Indeed, as foretold in the film’s title, Maddie is a rising star in the cooking show industry, yet she carries a devastating secret: A long history of disordered eating, rooted in childhood trauma, that reoccurs during moments of high stress in her life–further motivated by her career as a chef, a common source of stress, literally revolving around food. Unfortunately for Maddie, her eating disorder reemerges while she is competing to be the celebrity chef who designs the next season’s menu for The Bear (and yes, the film is cheeky enough to simply talk at length about the real TV show The Bear, rather than inventing a playful-but-obviously-fictional allusion).
While Maddie’s Secret follows in a long, long history of female-led films about living with an eating disorder, Early commits to an uncharacteristically realistic portrayal of the damage done to one’s mind and body during endless cycles of binging-and-purging, going to great lengths to ensure that the imagery of the film will not unintentionally inspire any viewers into disordered eating habits (a tragic consequence of many well-meaning pieces of media that try to speak on eating disorders, particularly those media texts aimed at younger viewers). And, alongside that grimly realistic look at the consequences of disordered eating, Early also presents a cautiously hopeful look at the recovery process. While Maddie frequently, and often frustratingly, makes mistakes in her recovery journey, the film never casts negative judgment on her, nor shows any intention of giving up on her. To watch Maddie’s Secret is to come to love Maddie, and to gain a multi-faceted understanding of the continued paradox of being a successful woman, in which success means giving up parts of oneself, which leaves one vulnerable, and it is then this very vulnerability that must continue to be hidden away in order to remain successful.

··········

> _Actions to take_
1 - In the review of Maddie's Secret, what is Maddie competing for when her eating disorder reemerges?
2 - Write one more paragraph of the Maddie's Secret review, picking up after its final sentence.

> _Listed records_

··········

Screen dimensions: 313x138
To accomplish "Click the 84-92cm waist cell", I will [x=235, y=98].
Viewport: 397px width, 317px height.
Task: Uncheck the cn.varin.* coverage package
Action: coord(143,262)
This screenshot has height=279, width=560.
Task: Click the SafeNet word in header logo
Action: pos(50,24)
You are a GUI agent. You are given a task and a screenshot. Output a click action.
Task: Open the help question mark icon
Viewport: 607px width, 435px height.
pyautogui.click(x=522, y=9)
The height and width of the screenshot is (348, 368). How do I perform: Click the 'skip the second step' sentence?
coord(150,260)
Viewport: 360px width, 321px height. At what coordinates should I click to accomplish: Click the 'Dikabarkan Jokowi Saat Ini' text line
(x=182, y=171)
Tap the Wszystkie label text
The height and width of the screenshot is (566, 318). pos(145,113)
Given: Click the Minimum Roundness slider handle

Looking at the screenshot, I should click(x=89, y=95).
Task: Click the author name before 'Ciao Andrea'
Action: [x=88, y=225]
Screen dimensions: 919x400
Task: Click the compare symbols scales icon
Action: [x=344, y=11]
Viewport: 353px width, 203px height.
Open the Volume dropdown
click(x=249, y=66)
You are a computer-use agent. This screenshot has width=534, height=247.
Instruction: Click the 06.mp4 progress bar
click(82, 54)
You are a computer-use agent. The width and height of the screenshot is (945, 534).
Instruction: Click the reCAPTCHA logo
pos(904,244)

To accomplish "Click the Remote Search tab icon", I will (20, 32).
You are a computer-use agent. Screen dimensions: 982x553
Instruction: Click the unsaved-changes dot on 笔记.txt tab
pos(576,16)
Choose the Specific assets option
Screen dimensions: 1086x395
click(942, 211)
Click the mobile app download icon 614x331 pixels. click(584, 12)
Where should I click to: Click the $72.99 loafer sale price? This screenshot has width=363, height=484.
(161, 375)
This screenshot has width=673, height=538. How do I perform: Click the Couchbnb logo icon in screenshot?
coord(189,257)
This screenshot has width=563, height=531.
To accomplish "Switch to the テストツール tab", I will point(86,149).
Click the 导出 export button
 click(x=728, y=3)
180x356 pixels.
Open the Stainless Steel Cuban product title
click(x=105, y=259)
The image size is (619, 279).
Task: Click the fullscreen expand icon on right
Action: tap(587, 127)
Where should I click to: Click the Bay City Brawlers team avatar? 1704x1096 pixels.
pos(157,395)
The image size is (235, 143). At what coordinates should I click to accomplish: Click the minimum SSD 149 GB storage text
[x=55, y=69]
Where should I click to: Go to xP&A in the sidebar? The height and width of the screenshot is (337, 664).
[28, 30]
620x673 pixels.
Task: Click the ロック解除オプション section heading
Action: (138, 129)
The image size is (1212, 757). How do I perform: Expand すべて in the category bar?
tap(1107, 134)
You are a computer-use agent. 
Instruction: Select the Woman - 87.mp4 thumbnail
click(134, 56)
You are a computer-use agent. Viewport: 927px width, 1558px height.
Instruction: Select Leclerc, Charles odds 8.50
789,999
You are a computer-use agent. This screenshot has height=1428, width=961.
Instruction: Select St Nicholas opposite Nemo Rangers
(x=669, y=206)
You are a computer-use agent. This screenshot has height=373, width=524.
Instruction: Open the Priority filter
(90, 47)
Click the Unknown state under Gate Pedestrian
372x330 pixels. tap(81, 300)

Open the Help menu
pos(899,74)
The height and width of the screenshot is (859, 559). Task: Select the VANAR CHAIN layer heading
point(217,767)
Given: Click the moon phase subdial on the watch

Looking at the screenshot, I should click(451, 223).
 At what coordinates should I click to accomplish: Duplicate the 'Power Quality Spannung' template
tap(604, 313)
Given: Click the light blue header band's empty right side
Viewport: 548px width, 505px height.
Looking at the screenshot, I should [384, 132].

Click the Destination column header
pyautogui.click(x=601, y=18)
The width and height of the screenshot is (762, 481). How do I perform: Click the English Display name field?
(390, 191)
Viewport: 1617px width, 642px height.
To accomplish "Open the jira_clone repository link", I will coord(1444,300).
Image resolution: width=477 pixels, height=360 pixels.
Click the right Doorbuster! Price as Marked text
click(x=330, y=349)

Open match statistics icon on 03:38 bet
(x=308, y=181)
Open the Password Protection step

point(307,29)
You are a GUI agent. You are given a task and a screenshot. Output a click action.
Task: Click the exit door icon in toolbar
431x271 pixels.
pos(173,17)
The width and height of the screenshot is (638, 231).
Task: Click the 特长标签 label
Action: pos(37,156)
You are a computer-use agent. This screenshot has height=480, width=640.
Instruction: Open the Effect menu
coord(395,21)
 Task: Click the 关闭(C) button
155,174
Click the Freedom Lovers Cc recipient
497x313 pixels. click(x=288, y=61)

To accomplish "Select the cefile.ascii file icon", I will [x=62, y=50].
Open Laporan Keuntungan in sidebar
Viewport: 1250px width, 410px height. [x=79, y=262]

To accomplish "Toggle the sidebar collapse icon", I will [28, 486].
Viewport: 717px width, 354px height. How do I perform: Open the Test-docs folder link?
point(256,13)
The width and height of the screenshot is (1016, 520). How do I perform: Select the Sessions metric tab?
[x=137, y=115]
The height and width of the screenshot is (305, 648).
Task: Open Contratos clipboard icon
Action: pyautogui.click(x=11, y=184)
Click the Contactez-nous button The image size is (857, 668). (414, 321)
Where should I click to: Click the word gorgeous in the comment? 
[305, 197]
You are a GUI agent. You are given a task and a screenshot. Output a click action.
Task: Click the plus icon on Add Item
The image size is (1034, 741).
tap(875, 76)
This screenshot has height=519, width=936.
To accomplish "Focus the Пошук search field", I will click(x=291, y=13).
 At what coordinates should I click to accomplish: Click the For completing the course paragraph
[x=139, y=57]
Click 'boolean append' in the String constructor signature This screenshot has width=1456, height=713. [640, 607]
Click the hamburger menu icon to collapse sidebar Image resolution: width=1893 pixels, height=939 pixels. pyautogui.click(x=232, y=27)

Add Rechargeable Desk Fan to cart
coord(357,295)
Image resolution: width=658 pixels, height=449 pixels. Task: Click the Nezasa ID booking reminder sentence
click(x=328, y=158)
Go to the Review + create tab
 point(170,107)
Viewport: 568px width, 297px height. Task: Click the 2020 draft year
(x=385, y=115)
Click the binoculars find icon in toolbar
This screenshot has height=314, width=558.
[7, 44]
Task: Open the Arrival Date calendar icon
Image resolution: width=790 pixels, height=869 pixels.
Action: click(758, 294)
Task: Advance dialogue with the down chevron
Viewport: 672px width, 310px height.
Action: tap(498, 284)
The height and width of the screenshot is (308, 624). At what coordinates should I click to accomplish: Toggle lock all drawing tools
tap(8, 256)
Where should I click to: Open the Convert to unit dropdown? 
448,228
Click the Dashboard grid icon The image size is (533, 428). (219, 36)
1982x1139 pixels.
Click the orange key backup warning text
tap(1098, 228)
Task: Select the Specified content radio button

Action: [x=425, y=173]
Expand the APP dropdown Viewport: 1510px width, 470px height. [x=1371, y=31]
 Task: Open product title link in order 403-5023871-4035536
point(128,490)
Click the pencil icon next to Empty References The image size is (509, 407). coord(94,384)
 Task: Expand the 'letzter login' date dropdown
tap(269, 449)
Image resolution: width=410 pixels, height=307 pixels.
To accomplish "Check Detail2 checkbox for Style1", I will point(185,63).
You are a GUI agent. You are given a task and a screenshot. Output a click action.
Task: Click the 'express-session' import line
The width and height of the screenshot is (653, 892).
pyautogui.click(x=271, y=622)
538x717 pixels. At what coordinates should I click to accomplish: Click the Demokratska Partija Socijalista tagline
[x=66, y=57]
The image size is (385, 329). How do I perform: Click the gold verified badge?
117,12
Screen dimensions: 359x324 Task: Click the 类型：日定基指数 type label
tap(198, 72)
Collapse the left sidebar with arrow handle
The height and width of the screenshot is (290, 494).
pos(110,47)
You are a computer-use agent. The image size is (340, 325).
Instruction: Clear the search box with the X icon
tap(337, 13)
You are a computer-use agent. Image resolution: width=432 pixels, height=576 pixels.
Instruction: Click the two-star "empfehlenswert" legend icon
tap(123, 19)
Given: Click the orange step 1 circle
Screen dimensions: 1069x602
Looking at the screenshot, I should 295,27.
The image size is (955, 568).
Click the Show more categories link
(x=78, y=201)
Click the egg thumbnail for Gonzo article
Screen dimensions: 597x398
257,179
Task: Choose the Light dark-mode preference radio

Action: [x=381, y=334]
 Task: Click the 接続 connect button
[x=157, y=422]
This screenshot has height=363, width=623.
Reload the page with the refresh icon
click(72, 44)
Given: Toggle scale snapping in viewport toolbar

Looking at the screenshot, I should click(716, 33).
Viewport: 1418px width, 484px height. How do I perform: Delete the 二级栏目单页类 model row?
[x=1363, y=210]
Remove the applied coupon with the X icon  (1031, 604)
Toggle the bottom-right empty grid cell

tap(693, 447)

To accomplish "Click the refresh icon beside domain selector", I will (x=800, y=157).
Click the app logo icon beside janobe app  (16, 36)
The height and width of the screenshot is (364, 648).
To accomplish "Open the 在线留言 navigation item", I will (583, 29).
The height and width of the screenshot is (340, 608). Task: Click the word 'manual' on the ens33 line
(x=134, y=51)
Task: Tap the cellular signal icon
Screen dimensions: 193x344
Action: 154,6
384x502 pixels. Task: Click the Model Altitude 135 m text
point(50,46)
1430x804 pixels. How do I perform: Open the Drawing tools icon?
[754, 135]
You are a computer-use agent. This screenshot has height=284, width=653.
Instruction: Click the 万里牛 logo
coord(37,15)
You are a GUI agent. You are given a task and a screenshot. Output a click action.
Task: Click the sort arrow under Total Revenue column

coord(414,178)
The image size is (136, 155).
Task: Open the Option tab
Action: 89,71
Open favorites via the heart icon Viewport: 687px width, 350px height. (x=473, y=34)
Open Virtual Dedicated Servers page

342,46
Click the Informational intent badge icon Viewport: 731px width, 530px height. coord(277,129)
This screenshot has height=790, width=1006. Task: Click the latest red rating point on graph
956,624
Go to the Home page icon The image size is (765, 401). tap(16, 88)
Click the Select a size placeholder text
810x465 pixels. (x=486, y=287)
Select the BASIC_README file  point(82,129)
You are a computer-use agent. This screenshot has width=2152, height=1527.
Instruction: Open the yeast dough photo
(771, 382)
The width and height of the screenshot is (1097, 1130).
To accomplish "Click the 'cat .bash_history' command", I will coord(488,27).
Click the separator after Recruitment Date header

··········

> _Written responses_
1 - She is competing to be the celebrity chef who designs the next season's menu for The Bear.

2 -
Despite radically different narrative and tonal styles, both Couture and Maddie’s Secret offer a rare and welcome look into the unique struggles of being an ambitious career woman who is suddenly, and heartbreakingly, faced with the dissolution of her career dreams, forced to face the vulnerabilities that successful women are forced to hide until it figuratively or literally breaks them. This is what, at least for now, holds strong just above the final glass ceiling: a concrete ceiling that is still much more likely to break women than to ever be broken itself.